Cette fraction de seconde dura une demi-journée, jusqu’à ce que le pont au-dessus du canal craquât et qu’une voix dure éructât un « Polizie ! » qui voulait tout dire. J’ouvris la moustiquaire pendant qu’une main noire tendait un insigne. Il était évidemment interdit de camper ici.

Baragouinant au possible parmi les vélos, nous tombâmes tous quatre sur un accord : décamper proprement dit avant neuf heures le lendemain.

Soulagement partagé, prompt rendormissement pour Julien, quand déjà de nouveaux bruits se profilaient à mon horizon sonore : jeunes en vadrouille nocturne, haussant la voix au possible comme pour nous signifier leur présence… Restant en éveil par crainte pour nos vélos, je ne fermai l’œil que trop tard, au moment où les jeunes fatigués laissaient la place aux pêcheurs du matin, pas moins bruyants, pas plus compréhensifs.

Alors que les cloches n’avaient cessé de tintinnabuler toute la nuit, elles sonnèrent enfin sept heures, le temps pour nous de filer, ni reposés ni réveillés, emplis de rancœur envers les générations de vagabonds et, un peu, les moustiques.

à suivre…


Si vis pacem, pars à vélo ! #5

Ça a sonné comme une évidence. Jamais, avant de partir, nous n’avions dormi tous les trois ensemble dans la même tente. Ensemble, nous n’avions jamais pédalé, pas plus que voyagé dans des pays étrangers ou préparé des repas.

Tant d’expériences que nous n’avions jamais vécues ensemble et, mieux, que beaucoup nous imaginaient, raillant, ne pas pouvoir supporter, ne pas savoir gérer.

“L’euphorie n’est pas vraiment retombée. Je est vraiment un autre.”

À tort, puisqu’une semaine après, on est vivants. On est vivants et en pleine forme, battant des records de vitesse, de kilométrage et surtout de temps sur la selle, la route aidant, mais quand même.

Ce texte est donc dédié à tous les Joan, les Albert et les Christian qui nous voyaient déjà séparés, crevés ou perdus à cette date. Date à laquelle il n’y a encore eu ni de gros coup de gueule, ni de crevaison, ni de demi-tour.

Et ça, ça aide à croire et ça donne foi pour la suite, même si, par Saint-Bernard, on n’est qu’en Italie.

◆ ACTIONS À MENER:
A - Répondez aux questions suivantes à partir du récit.
(i) Avant quelle heure du lendemain fallait-il décamper selon l'accord conclu ?
(ii) Quelle heure les cloches sonnèrent-elles enfin ?
(iii) Dans quel pays le récit indique-t-il que l'on se trouve encore ?
B - Recopiez le passage du récit commençant à « Baragouinant au possible » et se terminant à « pas plus compréhensifs. », en remplaçant « vélos » par « bicyclettes ».

Données enregistrées:
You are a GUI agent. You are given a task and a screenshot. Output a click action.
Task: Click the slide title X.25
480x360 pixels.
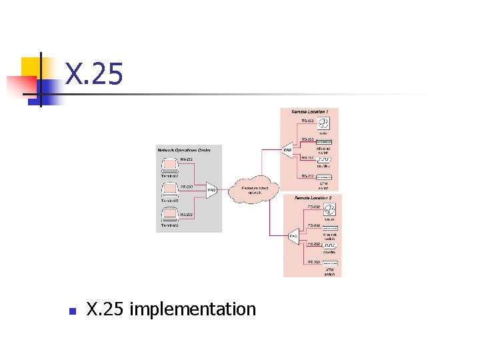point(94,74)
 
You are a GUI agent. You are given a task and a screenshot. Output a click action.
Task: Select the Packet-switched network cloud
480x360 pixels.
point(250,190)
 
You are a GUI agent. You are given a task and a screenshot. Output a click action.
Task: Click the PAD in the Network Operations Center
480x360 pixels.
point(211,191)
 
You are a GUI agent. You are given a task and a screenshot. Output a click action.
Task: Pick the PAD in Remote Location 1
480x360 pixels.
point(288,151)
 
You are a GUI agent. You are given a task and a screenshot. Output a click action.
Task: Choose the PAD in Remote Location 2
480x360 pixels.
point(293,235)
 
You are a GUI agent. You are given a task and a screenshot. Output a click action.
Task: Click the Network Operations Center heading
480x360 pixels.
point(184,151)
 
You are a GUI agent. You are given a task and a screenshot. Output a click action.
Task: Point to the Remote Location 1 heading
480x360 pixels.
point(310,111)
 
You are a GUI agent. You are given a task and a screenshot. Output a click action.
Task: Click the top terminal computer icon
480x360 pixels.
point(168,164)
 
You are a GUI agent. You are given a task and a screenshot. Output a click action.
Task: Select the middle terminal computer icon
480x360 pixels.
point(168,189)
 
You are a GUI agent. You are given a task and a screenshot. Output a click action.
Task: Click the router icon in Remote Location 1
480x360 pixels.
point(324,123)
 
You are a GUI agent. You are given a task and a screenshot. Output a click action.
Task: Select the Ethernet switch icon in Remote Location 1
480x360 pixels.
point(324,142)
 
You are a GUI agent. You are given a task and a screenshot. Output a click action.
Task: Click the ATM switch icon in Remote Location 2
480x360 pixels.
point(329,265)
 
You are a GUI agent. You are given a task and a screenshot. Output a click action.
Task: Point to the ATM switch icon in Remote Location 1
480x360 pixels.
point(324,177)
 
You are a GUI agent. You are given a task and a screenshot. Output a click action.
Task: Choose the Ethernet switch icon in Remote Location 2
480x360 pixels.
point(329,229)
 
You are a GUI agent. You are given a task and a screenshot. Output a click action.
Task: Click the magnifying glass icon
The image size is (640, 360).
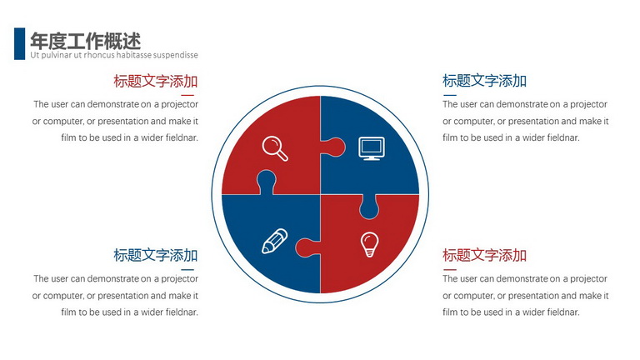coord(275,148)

...

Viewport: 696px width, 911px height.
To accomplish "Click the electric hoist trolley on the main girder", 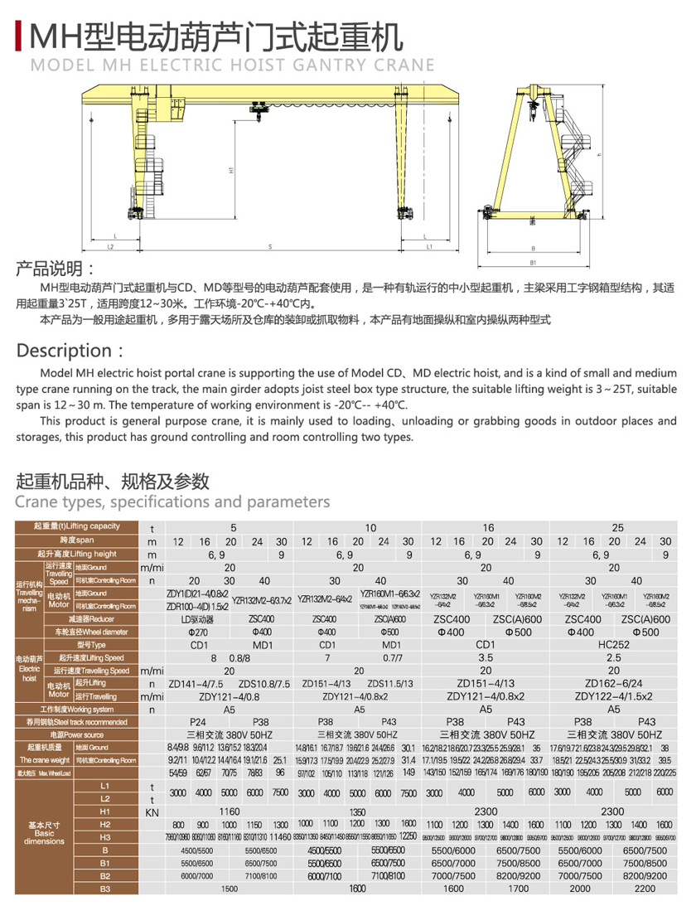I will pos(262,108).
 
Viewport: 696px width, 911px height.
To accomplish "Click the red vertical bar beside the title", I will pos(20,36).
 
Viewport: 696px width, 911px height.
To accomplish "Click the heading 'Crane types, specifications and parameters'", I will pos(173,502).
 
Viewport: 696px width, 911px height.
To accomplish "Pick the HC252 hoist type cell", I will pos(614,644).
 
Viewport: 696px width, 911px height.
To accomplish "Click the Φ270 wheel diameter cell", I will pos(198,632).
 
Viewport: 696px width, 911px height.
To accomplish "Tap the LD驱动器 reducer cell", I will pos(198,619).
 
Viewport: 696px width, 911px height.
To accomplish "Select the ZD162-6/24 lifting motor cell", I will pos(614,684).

◆ SOLUTIONS COMPLÈTES:
A -
(i) Avant neuf heures.
(ii) Sept heures.
(iii) En Italie.

B -
Baragouinant au possible parmi les bicyclettes, nous tombâmes tous quatre sur un accord : décamper proprement dit avant neuf heures le lendemain.

Soulagement partagé, prompt rendormissement pour Julien, quand déjà de nouveaux bruits se profilaient à mon horizon sonore : jeunes en vadrouille nocturne, haussant la voix au possible comme pour nous signifier leur présence… Restant en éveil par crainte pour nos bicyclettes, je ne fermai l’œil que trop tard, au moment où les jeunes fatigués laissaient la place aux pêcheurs du matin, pas moins bruyants, pas plus compréhensifs.